Bengaluru Might Have To Be Evacuated In Next 10 Years If Water Crisis Persists

One of India’s leading metropolitan cities, Bengaluru, might soon be in trouble to the extent that it may need to be evacuated.

The city is facing the ever growing trouble of water scarcity and if the problem is not solved soon, there might not be enough water left to sustain the lives of millions of people, who live there.


TimesDotCom  Representational Image

The above situation came into highlight recently, when a residential complex near Bellandur Junction had to drill a deep borewell to find water for residents.

Astonishingly, it had to be drilled for 1,050 ft before they found water.

Talking about its depth, a local resident, Ajith Kaverappa said:

“This is the sixth borewell we got drilled in 10 years. And we are not sure how long water would last in this one.”

This is also not the lone area where residents are facing water troubles, as recently built apartments on Sarjapur Road, Bellandur, Bannerghatta Road, Whitefield, Yelahanka and Marathahalli, too face similar problems.  Representational Image

All these areas depend on borewells as the wells in these area often dry up because of high consumption.
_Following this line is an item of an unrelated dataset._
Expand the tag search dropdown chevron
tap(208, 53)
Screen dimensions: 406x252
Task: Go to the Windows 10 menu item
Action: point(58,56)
So, the residents have no other option but to drill new borewells.

Villages in the area too are facing similar situation, about 450km away from Bengaluru, the Gadar village in Raichur, Karnataka, Devendrappa, a 73-year-old farmer, had to dig a borewell that is 1,020 feet deep before he found water. He fondly recalls how he just had to drill for a 30 feet the first time he did it the late 1980s.

 Michael F McElroy

Michael F McElroy Representational Image

A veteran farmer, Devendrappa, used to grow groundnut on 9 acres land till five years ago, but now with so less water, he has reduced the area to 5 acres. This too has not been fruitful, as nothing has grown in the last 5 years.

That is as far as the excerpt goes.